Troops from the Queen’s Royal Lancers (QRL), based at Catterick Garrison, in North Yorkshire, discovered a significant cache of explosives and bomb-making equipment in a dawn raid on an enemy compound.
Soldiers from the QRL-led Brigade Reconnaissance Force (BRF) were inserted by helicopter into the Taliban base in the Nad ‘Ali region of Helmand after receiving intelligence.
Searching alongside Afghan troops, they discovered more than 200kgs of home-made explosives, as well as a large quantity of remote controls and pressure plates used for triggering deadly improvised explosive devices (IEDs).
The teams also found a motorbike packed with explosives intended to be used as a suicide bomb.
The operation, which saw the QRL work shoulder-to-shoulder with colleagues from the Afghan National Army, marks a successful end to their six-month tour on Operation Herrick 17.
The operation was conducted jointly as part of a handover with the incoming 1 Mechanized Brigade Reconnaissance Force, made up of soldiers from the Household Cavalry Regiment and 4 Battalion the Rifles, as well as specialists from other units.
Major Adam Foden, commanding officer of the outgoing 4 Mechanized Brigade Reconnaissance Force, said: “We have remained at high readiness for seven months and have deployed 40 times, seizing 1,700kgs of insurgent explosives in all.

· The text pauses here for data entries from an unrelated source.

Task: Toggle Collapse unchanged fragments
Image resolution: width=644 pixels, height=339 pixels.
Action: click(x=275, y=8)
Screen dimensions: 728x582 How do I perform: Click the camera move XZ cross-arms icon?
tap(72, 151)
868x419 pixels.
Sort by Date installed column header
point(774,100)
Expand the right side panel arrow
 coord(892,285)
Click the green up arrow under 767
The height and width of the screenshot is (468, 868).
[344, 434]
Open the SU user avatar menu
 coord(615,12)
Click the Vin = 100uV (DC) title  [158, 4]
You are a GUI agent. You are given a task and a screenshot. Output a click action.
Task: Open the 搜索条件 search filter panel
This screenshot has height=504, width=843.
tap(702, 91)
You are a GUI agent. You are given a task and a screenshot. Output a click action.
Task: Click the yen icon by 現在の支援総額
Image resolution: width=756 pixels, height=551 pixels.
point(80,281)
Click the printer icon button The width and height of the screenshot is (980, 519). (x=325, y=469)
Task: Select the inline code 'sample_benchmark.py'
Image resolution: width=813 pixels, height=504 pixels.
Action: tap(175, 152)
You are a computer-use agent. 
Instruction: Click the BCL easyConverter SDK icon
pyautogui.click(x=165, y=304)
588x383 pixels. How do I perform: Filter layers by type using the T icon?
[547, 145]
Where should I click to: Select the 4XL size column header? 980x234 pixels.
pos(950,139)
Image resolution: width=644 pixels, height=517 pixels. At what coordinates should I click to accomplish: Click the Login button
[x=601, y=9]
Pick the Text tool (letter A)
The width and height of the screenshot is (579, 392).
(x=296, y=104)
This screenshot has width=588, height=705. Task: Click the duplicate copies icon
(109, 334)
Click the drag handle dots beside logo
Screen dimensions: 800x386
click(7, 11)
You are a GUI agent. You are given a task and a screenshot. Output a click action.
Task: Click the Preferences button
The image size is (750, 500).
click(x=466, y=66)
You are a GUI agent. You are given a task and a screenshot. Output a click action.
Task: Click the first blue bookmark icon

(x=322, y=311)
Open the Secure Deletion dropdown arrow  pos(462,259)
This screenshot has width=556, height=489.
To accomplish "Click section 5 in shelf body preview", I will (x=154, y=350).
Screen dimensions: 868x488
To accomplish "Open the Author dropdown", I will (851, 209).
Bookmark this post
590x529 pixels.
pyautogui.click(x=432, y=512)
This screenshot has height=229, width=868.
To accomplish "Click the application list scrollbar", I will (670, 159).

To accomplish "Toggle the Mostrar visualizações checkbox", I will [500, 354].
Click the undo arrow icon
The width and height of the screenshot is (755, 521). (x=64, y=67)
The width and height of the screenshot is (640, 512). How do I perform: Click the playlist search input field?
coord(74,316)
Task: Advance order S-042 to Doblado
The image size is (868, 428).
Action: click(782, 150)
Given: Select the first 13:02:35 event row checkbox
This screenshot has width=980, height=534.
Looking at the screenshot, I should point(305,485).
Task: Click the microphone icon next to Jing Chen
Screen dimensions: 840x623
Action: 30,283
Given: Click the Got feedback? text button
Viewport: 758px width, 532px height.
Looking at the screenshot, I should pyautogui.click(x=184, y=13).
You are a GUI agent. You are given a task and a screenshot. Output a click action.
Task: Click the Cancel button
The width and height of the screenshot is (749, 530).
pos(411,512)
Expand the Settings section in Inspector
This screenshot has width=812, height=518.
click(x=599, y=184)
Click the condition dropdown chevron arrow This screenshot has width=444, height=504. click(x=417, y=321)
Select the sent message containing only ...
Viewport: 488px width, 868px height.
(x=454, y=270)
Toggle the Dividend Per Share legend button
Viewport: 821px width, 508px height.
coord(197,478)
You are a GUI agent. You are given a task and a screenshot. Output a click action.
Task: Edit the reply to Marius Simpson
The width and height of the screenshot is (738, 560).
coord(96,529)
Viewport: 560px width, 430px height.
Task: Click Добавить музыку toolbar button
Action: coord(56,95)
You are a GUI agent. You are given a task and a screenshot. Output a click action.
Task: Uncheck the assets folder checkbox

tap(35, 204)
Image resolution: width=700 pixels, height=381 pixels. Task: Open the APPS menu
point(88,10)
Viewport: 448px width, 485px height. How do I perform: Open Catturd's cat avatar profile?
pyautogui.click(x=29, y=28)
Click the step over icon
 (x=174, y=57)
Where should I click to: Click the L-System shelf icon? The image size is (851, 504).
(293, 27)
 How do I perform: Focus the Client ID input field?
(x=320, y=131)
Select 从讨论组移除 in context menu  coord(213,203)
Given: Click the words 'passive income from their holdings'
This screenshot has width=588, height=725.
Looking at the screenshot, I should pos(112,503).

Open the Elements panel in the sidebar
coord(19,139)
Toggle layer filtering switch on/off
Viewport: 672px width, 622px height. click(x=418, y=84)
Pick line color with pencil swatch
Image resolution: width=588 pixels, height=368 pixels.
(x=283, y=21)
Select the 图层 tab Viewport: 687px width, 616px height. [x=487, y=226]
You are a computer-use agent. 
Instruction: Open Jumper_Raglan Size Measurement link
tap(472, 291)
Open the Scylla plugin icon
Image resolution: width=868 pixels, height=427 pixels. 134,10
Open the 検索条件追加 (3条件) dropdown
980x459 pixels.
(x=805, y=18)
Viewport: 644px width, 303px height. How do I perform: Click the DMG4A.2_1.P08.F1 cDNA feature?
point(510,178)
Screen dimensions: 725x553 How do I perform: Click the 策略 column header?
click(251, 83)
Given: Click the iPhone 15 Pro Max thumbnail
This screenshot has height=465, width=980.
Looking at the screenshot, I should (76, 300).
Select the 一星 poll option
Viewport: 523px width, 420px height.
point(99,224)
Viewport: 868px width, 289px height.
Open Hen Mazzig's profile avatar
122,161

“This operation enabled my officers and soldiers to hand over responsibility for our task and to make sure the new team are as ready as they can be for their role.
“It went completely to plan; we were at the target for three hours and have had an impact on IED construction in the Nad ‘Ali area.”
When asked about returning to the UK at the end of April, Maj Foden added: “It has been a rewarding tour, but the guys are keen to get home and be with their families.”
The Army said the soldiers from QRL would arrive back at Catterick Garrison within the next few weeks.